I encountered problems of the type $$\max_p\mathbb{E}_p f$$ where $p = (p_i)_{i=1}^n$ is a discrete probability distribution, $p_i\geq 0$, $\sum_i p_i=1$, $\mathbb{E}_p$ is the expectation w.r.t. $p$, and f is some vector $f\in\mathbb{R}^n$. The solution is $$\max_p\mathbb{E}_p f = \max \{f_i\}\quad .$$ Intuitively, pick the distribution that puts all weight on the largest entry in $f$. Any other choice gives a smaller expectation. So far so good.
Now comes the interesting part: Restrict the eligible distributions to some set $\mathcal P$: $$\max_{p\in\mathcal P}\mathbb{E}_p f$$ Is there any closed form solution to this?
Maybe something can be said if the set $\mathcal P$ is narrowed down to $\mathcal P=\{p\,|\,\mathbb E_p g_j=0, j=1\dots m\}$, i.e. the subset of all distributions that make $m$ expectations vanish.
If we denote $p\in \mathcal P$ as a vector in $\mathbb R^n$, then $\mathbb E_pf$ can be written as $p^Tf$. Hence our optimization problem becomes $$\begin{align*}&\max p^Tf \\\text{s.t.}& \sum_{i=1}^n p_i = 1 \\ &p_i\geq 0\end{align*}$$ This is known as a linear optimization or linear programming problem.
If we add the constraints $\mathbb E_pg_j=0$ for some $g_1,\dots, g_m\in\mathbb R^n$ our optimization problem becomes $$\begin{align*}&\max p^Tf \\\text{s.t.}& \sum_{i=1}^n p_i = 1 \\&p^Tg_j=0 , \hspace{1cm}j=1,\dots,m\\ &p_i\geq 0,\hspace{1cm} i = 1,\dots,n\end{align*}$$ which still is a linear optimization problem. There's no closed form solution to this problem in general (i think), but there's extensive amounts of theory regarding such problems, including efficient algorithms to solve these problems. See here for an overview.

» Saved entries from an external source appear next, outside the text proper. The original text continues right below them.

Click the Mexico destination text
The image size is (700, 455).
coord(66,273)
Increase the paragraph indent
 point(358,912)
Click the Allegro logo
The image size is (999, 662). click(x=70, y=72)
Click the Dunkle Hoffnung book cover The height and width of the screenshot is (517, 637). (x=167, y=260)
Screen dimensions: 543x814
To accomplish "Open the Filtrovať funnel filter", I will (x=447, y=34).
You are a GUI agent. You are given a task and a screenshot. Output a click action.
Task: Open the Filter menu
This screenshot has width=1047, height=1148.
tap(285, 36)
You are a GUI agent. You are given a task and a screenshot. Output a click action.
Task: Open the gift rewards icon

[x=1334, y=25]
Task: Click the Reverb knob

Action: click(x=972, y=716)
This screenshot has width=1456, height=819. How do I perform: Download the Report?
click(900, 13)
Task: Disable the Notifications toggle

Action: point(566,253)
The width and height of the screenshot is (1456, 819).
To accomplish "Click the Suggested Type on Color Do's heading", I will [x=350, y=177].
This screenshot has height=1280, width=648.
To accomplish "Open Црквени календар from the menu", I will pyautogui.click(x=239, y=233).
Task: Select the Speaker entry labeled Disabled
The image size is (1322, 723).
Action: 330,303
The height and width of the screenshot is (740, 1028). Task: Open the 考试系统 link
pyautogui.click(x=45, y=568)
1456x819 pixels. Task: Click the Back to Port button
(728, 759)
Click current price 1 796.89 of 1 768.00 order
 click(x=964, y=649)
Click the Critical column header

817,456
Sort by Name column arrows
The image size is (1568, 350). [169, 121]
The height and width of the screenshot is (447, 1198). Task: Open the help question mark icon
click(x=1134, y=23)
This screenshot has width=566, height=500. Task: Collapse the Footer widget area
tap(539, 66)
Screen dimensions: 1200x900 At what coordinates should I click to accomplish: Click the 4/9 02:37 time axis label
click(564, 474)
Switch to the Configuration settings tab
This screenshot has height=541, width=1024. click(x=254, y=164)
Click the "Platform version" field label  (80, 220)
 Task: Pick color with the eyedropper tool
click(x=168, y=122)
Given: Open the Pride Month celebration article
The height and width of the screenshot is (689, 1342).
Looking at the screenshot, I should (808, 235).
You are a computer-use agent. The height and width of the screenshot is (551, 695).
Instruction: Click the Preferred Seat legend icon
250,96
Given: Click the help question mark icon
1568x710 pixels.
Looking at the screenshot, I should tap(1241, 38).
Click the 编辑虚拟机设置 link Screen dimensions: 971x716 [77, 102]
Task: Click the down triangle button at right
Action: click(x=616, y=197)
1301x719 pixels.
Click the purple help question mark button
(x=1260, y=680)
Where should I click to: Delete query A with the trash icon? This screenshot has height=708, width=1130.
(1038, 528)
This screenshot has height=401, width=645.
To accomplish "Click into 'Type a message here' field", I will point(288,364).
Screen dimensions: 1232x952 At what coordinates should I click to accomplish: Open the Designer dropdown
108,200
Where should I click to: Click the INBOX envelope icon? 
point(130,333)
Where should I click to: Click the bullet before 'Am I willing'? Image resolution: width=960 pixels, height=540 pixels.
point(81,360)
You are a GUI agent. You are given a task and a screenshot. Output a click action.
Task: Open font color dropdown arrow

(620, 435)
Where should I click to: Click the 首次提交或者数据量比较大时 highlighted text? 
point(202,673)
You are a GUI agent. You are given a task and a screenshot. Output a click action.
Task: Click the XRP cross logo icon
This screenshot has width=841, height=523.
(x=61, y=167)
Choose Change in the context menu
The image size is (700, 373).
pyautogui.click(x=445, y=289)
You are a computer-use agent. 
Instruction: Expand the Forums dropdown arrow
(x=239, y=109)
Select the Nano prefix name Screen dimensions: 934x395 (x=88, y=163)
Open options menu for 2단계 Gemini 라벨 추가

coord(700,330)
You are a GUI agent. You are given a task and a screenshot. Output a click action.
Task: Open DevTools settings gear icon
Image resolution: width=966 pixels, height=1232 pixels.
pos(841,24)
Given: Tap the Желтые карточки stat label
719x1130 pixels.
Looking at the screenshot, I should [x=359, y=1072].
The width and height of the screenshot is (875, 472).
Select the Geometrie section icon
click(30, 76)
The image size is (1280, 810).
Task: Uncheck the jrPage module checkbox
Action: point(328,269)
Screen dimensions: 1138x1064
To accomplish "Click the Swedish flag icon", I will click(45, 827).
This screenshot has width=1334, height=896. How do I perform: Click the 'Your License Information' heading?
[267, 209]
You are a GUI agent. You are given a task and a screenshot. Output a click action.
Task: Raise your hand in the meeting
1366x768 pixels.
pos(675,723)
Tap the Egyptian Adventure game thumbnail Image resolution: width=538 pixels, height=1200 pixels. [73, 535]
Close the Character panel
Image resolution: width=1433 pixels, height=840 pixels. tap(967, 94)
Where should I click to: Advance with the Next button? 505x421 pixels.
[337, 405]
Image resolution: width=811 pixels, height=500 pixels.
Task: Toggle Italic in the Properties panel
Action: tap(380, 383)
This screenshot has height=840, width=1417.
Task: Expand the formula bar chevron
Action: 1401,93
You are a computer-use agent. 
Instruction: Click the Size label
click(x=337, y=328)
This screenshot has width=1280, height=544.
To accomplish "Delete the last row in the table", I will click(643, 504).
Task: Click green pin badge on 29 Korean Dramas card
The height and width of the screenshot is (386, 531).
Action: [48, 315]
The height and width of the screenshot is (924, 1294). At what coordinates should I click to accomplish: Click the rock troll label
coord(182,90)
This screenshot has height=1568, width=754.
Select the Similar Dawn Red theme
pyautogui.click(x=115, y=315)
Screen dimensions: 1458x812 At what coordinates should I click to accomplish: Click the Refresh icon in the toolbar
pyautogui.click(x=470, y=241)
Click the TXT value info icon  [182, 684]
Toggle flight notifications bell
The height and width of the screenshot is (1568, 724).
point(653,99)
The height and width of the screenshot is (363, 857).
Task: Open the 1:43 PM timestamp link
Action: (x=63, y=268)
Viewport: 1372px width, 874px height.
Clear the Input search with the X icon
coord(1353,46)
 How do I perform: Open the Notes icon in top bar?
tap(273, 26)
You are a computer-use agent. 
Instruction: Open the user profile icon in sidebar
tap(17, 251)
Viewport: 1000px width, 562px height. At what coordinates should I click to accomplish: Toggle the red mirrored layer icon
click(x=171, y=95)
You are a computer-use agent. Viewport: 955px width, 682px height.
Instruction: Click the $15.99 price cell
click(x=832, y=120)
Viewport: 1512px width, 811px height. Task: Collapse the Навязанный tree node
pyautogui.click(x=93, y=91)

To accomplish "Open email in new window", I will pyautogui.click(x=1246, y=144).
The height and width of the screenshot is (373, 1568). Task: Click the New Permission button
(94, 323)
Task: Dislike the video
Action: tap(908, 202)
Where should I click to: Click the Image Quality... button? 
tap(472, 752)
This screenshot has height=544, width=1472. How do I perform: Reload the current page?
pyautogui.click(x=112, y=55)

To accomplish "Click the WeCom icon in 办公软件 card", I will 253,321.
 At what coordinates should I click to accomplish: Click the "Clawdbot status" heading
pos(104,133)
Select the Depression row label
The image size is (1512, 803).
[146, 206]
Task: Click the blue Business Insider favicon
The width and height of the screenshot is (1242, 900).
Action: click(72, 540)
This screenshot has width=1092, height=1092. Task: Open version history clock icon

For even more general constraints $\mathcal P$ this problem might get more difficult, but if the constraints are given by convex functions, you still have a convex optimization problem. For such problems there still are nice characterizations of optimal solutions, see e.g. the Karush-Kuhn-Tucker theorem.